To kick things off let’s first install sonnet. A simple pip installation would do the trick, but make sure that tensorflow is installed and has a version >= 1.5

$ pip install  dm-sonnet

Assuming the other libraries are installed we’ll import the required python libraries.

# Import necessary libraries
import numpy as np
import sonnet as snt
import tensorflow as tf
import matplotlib.pyplot as plt

import time  # To time each epoch

# Needed to download Fashion-MNIST (FMNIST) dataset without much hassle.
from tensorflow.keras import datasets

print("Tensorflow version: {}".format(tf.__version__))
Tensorflow version: 1.9.0

The Fashion MNIST Dataset

The more traditional MNIST dataset has been overused to a point (99%+ accuracy) where its no longer a worthy classification problem. Zalando Research came up with a new starting point for Machine Learning research, where rather than the 10 digits, 10 different clothing apparels are captured in 28x28 images. Myriad variations of these 10 apparels constitute the Fashion MNIST dataset.

Fashion MNIST sprite
A Sample from the Fashion MNIST dataset (Credit: Zalando, MIT License)

Download the Dataset

Using Keras (a high-level API for TensorFlow) we can directly download Fashion MNIST with a single function call. Since its relatively small (70K records), we’ll load it directly into memory.

Preprocess the Dataset

Since the dataset is hand-crafted for ML research we don’t need to perform data wrangling. The only pre-processing we require is mean centering and variance normalization. The resulting data distribution would have a spherical structure, resulting in lesser number of steps for gradient descent to converge. Refer Sec 5.3 of LeCun, Yann A., et al. “Efficient backprop.” for a precise explanation on why we need to do centering and normalization to achieve faster convergence of gradient descent.

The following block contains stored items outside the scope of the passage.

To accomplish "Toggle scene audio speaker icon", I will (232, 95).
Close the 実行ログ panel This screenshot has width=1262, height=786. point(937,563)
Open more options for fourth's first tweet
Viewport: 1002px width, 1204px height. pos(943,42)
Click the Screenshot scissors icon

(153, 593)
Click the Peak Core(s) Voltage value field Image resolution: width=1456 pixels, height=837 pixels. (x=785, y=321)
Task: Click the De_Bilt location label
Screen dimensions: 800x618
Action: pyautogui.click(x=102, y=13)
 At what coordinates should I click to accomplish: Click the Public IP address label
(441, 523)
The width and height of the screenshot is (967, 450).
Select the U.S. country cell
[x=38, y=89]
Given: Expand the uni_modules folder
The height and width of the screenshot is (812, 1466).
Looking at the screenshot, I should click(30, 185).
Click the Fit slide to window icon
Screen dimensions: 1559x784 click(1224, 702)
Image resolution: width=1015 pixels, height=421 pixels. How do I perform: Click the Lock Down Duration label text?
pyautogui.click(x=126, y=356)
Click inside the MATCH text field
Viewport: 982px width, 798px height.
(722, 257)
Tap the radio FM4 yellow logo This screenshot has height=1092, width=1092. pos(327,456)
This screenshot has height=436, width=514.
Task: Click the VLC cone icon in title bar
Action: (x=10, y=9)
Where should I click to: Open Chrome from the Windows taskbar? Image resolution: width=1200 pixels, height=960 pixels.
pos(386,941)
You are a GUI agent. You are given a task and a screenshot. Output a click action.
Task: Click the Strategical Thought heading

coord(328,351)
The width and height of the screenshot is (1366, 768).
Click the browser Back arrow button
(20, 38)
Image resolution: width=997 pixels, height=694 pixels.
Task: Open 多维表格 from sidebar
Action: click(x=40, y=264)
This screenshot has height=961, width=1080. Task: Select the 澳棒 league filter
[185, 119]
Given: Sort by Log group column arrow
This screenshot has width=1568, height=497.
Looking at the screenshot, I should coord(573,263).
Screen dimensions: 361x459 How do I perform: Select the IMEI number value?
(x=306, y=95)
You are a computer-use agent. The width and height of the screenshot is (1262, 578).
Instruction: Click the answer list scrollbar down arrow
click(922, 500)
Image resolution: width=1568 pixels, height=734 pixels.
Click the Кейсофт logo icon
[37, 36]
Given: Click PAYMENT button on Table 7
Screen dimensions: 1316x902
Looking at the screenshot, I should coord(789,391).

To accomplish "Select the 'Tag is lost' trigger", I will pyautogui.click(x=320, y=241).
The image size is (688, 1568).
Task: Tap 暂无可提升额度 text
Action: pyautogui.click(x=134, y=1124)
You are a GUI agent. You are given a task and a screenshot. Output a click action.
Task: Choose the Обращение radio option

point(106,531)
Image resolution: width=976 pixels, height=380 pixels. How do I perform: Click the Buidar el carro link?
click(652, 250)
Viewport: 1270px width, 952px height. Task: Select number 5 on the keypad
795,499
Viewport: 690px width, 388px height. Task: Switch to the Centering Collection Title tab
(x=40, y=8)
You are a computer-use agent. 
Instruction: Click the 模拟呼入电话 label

def get_fashion_MNIST_data():
    """ Download Fashion MNIST dataset. """

    # Step 1: Get the Data
    train_data, test_data = datasets.fashion_mnist.load_data()  # Download FMNIST

    # Step 2: Preprocess Dataset
    """ Centering and Normalization
        Perform centering by mean subtraction, and normalization by dividing with 
        the standard deviation of the training dataset.
    train_data_mean = np.mean(train_data[0])
    train_data_stdev = np.std(train_data[0])
    train_data = ((train_data[0] - train_data_mean) /
                  train_data_stdev, train_data[1])
    test_data = ((test_data[0] - train_data_mean) /
                 train_data_stdev, test_data[1])

    return train_data, test_data

def print_data_info():
    """ Print Information on the Fashion MNIST dataset. """

    train_data, test_data = get_fashion_MNIST_data()

    # Split dataset into images and labels
    train_images, train_labels = train_data
    test_images, test_labels = test_data
    # Class names (needed only for illustration purposes)
    class_names = ['T-shirt/top', 'Trouser', 'Pullover', 'Dress',
                   'Coat', 'Sandal', 'Shirt', 'Sneaker', 'Bag', 'Ankle boot']

    # Display information about the dataset
    print("Training Data ::: Images Shape: {}, Labels Shape: {}".format(
        train_images.shape, train_labels.shape))
    print("Test Data ::: Images Shape: {}, Labels Shape: {}".format(
        test_images.shape, test_labels.shape))
    print("Random 25 Images from the Training Data:")
    plt.figure(figsize=(10, 10))
    for i in range(25):
        rand_image_idx = np.random.randint(0, train_labels.shape[0])
        plt.subplot(5, 5, i+1)
Downloading data from
32768/29515 [=================================] - 0s 0us/step
Downloading data from
26427392/26421880 [==============================] - 1s 0us/step
Downloading data from
8192/5148 [===============================================] - 0s 0us/step
Downloading data from
4423680/4422102 [==============================] - 0s 0us/step    
Training Data ::: Images Shape: (60000, 28, 28), Labels Shape: (60000,)
Test Data ::: Images Shape: (10000, 28, 28), Labels Shape: (10000,)
Random 25 Images from the Training Data:


Building the model

Using Deepmind’s Sonnet library we’ll build two models, one a simple Multi-Layer Perceptron (MLP), another a Convolutional Network. We’ll then setup the training apparatus such that switching between the two models would be a simple configuration parameter.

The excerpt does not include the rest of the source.